Stated problem 1:
Answer these questions using the passage on tool wear in graphite machining. Give each answer on its own line, marked the same way.
(a) What kind of tool material can be selected for diamond-coated graphite tools?
(b) What happens to the wear area on the back face when the clearance angle increases?
(c) What does machining with a large positive rake angle lead to?
Stated problem 2: According to the passage on tool wear in graphite machining, why does a smaller helix angle lead to maximum tool wear? Explain in one to three sentences.
Stated problem 3: Continue the passage on tool wear in graphite machining, starting right after its final sentence.

Passage to read:

↓

Large precision part machining tools will experience a certain degree of wear as their usage time increases. What are the several factors that influence this wear? Through summarization, we can identify a few reasons:
a) Tool Material
The material of the tool is the fundamental factor determining its cutting performance and significantly affects processing efficiency, quality, cost, and durability. The harder the tool material, the better its wear resistance; however, the higher the hardness, the lower the impact toughness, making the material more brittle. Hardness and toughness are a pair of contradictions and key aspects for tool materials to overcome. For graphite tools, regular coatings allow for the selection of relatively tougher materials with slightly higher cobalt content in large CNC machining. For diamond-coated graphite tools, materials with relatively better hardness and slightly lower cobalt content can be selected.
b) Geometric Angles of Tools
Choosing appropriate geometric angles for graphite tools helps reduce vibration and prevents damage to graphite workpieces.
- *Rake Angle: When using a negative rake angle to machine graphite, the edge strength is good, and the tool has better resistance to impact and friction. As the absolute value of the negative rake angle decreases, the wear area on the back face does not change much but generally shows a decreasing trend. When using a positive rake angle, as the rake angle increases, the edge strength weakens, leading to increased back face wear. Negative rake angle machining results in high cutting resistance, increasing cutting vibration. Large positive rake angle machining leads to severe tool wear and significant cutting vibration.
- *Clearance Angle: If the clearance angle increases, the edge strength decreases, and the wear area on the back face gradually enlarges. Excessive clearance angle amplifies cutting vibration.
- *Helix Angle: A smaller helix angle means the longest cutting length along the same cutting edge enters the graphite workpiece simultaneously, resulting in maximum cutting resistance and cutting impact force, leading to maximum tool wear, milling force, and cutting vibration. A larger helix angle causes the resultant milling force direction to deviate further from the workpiece surface, exacerbating cutting impact due to chipping of graphite material, thus increasing tool wear, milling force, and cutting vibration. Therefore, the impact of changes in tool angles on tool wear, milling force, and cutting vibration is a comprehensive effect of the rake angle, clearance angle, and helix angle, requiring careful attention when selecting.
Through extensive scientific testing on the machining characteristics of graphite materials, the relevant tools' geometric angles have been optimized, greatly improving the overall cutting performance of the tools.

↑

Data segment:
↓

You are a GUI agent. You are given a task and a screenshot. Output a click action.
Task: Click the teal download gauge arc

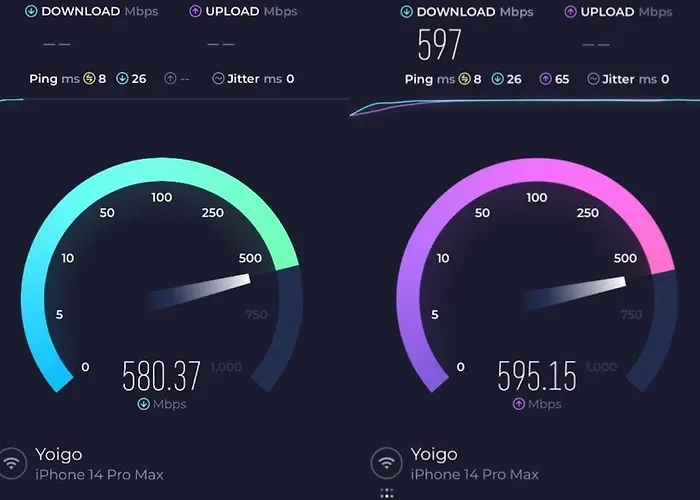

↑

Final result 1:
(a) A material with relatively better hardness and slightly lower cobalt content.
(b) The wear area on the back face gradually enlarges.
(c) Severe tool wear and significant cutting vibration.

Final result 2: With a smaller helix angle, the longest cutting length along the same cutting edge enters the graphite workpiece at the same time. This produces maximum cutting resistance and cutting impact force, which leads to maximum tool wear, milling force, and cutting vibration.

Final result 3:
c) Tool Coatings
Diamond-coated tools have advantages such as high hardness, excellent wear resistance, and low friction coefficients. Currently, diamond coating is the best choice for graphite machining tools and best demonstrates the superior usability of graphite tools. Diamond-coated carbide tools combine the hardness of natural diamonds with the strength and fracture toughness of carbide. However, diamond coating technology in China is still in its infancy, with significant costs involved, so diamond coatings will not develop significantly in the near future. Nevertheless, improvements can be made by optimizing the angles and materials of regular tools and enhancing the structure of standard coatings, which can be applied in graphite machining to some extent. There are essential differences in the geometric angles between diamond-coated tools and standard coated tools. Due to the special nature of graphite machining, the geometric angles of diamond-coated tools can be appropriately enlarged, increasing the chip clearance groove without reducing the wear resistance of the cutting edge. For standard coatings, although they significantly improve wear resistance compared to uncoated tools, their geometric angles should be appropriately reduced during graphite machining to enhance wear resistance.
For diamond coatings, numerous coating companies worldwide invest substantial resources into research and development of related technologies. To date, only European companies offer mature and economical coatings. High-quality graphite machining tools use the world's most advanced coating technology for surface treatment to ensure both long service life and economic practicality.
d) Edge Reinforcement of Tools
Edge blunting technology is an important issue that hasn't yet received universal attention. After grinding with a diamond wheel, the edges of carbide tools exhibit varying degrees of microscopic notches (i.e., small chips and saw-like edges). High-speed graphite machining places higher demands on the performance and stability of tools, especially for diamond-coated tools, which must undergo edge blunting before coating to ensure the adhesion and service life of the coating. The purpose of tool blunting is to address the defects of microscopic notches on the edges after grinding, reducing or eliminating sharp points to achieve smoothness and flatness, making the tools sharp, strong, and durable.
e) Mechanical Machining Conditions
Selecting appropriate machining conditions significantly affects the tool's lifespan.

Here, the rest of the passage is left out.